Clara Cecilia Mosquera Paz, funcionaria adscrita al Ministerio de la Defensa y directora de Justicia Penal Militar, rechazó tal afirmación y argumentó que con la Ley de Víctimas y el reconocimiento del conflicto armado por parte del Gobierno Nacional se permite el amparo de tales infracciones bajo la lupa de la Justicia penal militar sin que quede manto de impunidad. Otra cosa piensa la Corte Constitucional en sus pronunciamientos reiterando que se debe excluir la competencia de la jurisdicción penal militar en los delitos de lesa humanidad y en los que atenten contra el Derecho Internacional Humanitario, abarcando los delitos de lesa humanidad, por ser conductas opuestas a la función constitucional rompiendo el nexo funcional del servicio.

Las chuzadas impunes

El proyecto señala que el catálogo de delitos contra la seguridad del Estado será de conocimiento de jueces especializados, encargados de asumir la investigación y el juzgamiento. En un solo artículo el proyecto logra sustraer de la Justicia ordinaria aquellos casos en que están siendo investigados militares por interceptaciones ilegales promovidas contra la oposición colombiana. Los militares que participaron en el espionaje del que son víctimas los negociadores en el proceso de paz, como se descubrió en la operación Andrómeda, tendrán inmunidad ante cualquier actuación del ente investigador.

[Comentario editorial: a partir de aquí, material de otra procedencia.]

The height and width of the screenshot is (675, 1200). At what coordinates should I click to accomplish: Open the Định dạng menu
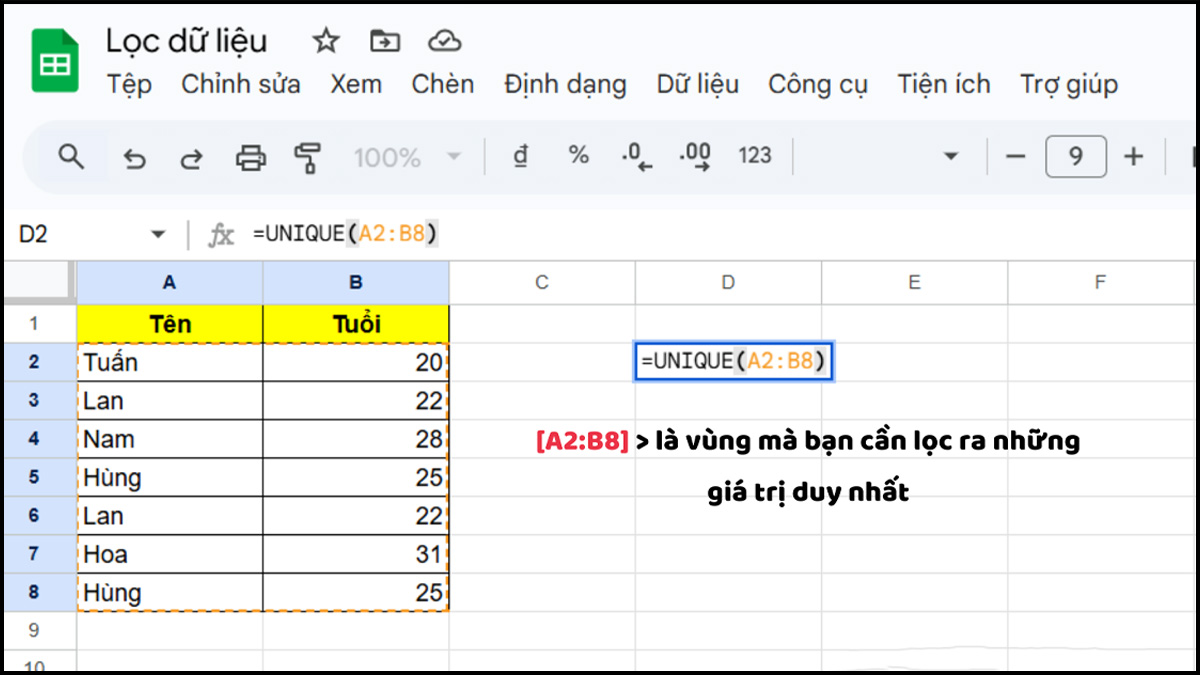pos(565,85)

Jorge Enrique Bedoya Vizcaya, viceministro de Defensa para las Políticas y Asuntos Internacionales, al respecto dijo estar agradecido por el apoyo al proyecto de ley que dice tener reglas de juego claras para la investigación y juzgamiento de los soldados por su juez natural. Mientras el Ministerio de Defensa y los ponentes del proyecto se reunían a puerta cerrada para zanjar algún tipo de diferencia de forma surgida del debate, el proyecto de ley transita sigilosamente a plenaria del Senado. Muy a pesar de las fuertes críticas, fue aprobado el proyecto de ley en sus 129 artículos y entra por debajo de la mesa a su tercer debate.